Start of Provided information

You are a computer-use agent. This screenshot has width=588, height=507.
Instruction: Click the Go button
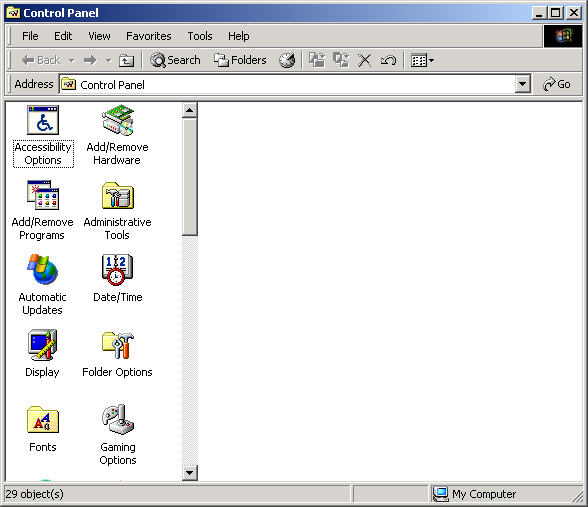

End of Provided information
Start of Provided information

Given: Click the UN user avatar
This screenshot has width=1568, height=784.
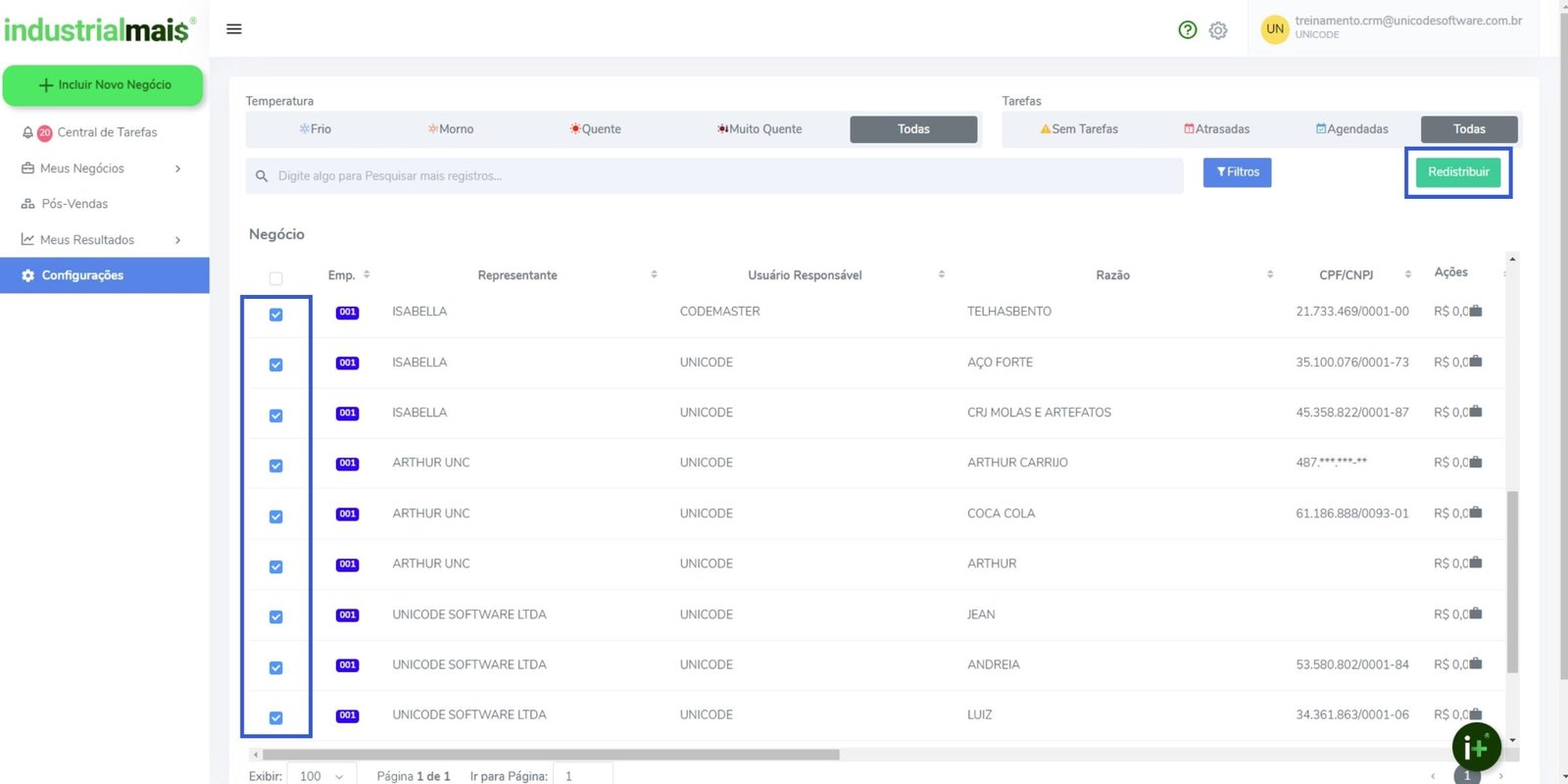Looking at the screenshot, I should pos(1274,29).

End of Provided information

- [Directions for this task]: Reproduce verbatim the lines running from the one containing "Given: Click the UN user avatar" through the one containing "Looking at the", including both of those lines, and leave out the pictures.

- [Response to this exercise]:
Given: Click the UN user avatar
This screenshot has width=1568, height=784.
Looking at the screenshot, I should pos(1274,29).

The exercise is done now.